This whole world will be covered with gloomy darkness if the light of words (śabda) does not enlighten it, says Daṇḍin in his Kāvyadarśa. Truly, all of our affairs depend on it. However, when we talk about kāvya, it has a lot more to offer. In the words of Mammaṭa, kāvya is for fame and artha; it teaches the right conduct and removes all the obstacles; it gives instant supreme bliss (parā nivṛtti); it instructs us as if a beloved. 

It is no wonder that in Bhārata, we have not just a long tradition of great poets but also a 2000 year long intellectual tradition of poetics (kāvyaśāstra), starting with Bharatamuni and culminating in Paṇḍita Jagannātha.
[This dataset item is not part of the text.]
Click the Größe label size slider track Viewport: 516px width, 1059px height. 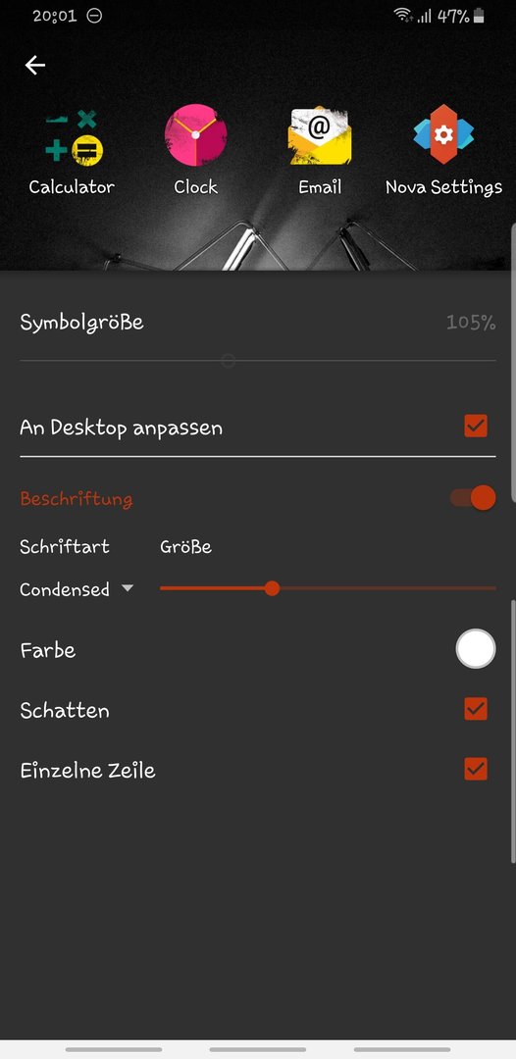click(x=328, y=589)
The main site of contention was this: what is the ātman (essence) of poetry? This resulted in 5 main schools of poetics stressing on one of the following: rasa, alaṅkāra, vakrokti, dhvani and aucitya.

Rasa sampradāya: Bharatamuni propounds this view in the sixth book of his Nāṭyaśāstra. Mammaṭa is another famous ācārya from this school. Rasa is evoked when the vibhava, anubhava and vyābhicāribhava are in conjunction (saṃyoga). In such a situation, our own sthāyibhāva gets transmuted into one of the 9 rasas. Kavirāja Viśvanātha describes rasa as the uterine brother (sahodarā) of brahmānanda.
  
Alaṅkāra sampradāya: Bharatamuni describes only 4 alaṅkāras that enhance the beauty of kāvya. Bhāmaha titled his own work as Kāvyālaṅkāra, thus propounding the view of his own school. It is interesting to note that with the passage of time, the number of alaṅkāras even crossed hundred. According to this school, the essence of poetry is not rasa but alaṅkāra. In the words of Bhāmaha, even the lovely face of a lady does not give joy in the absence of ornaments (न कान्तमपि निर्भूषं विभाति वनितामुखम्). Then, what to say about kāvya without alaṅkāras? Daṇḍin and Jayadeva are other famous ācāryas of this school.

Vakrokti sampradāya: This view was propounded by Kuntaka who composed Vakroktijīvita. Vakrokti is a striking speech, something figurative and therefore charming. This is based on modulation and tone of voice or pun. According to this school, vakrokti is the essence of kāvya. Later ācāryas subsumed vakrokti under alaṅkāras.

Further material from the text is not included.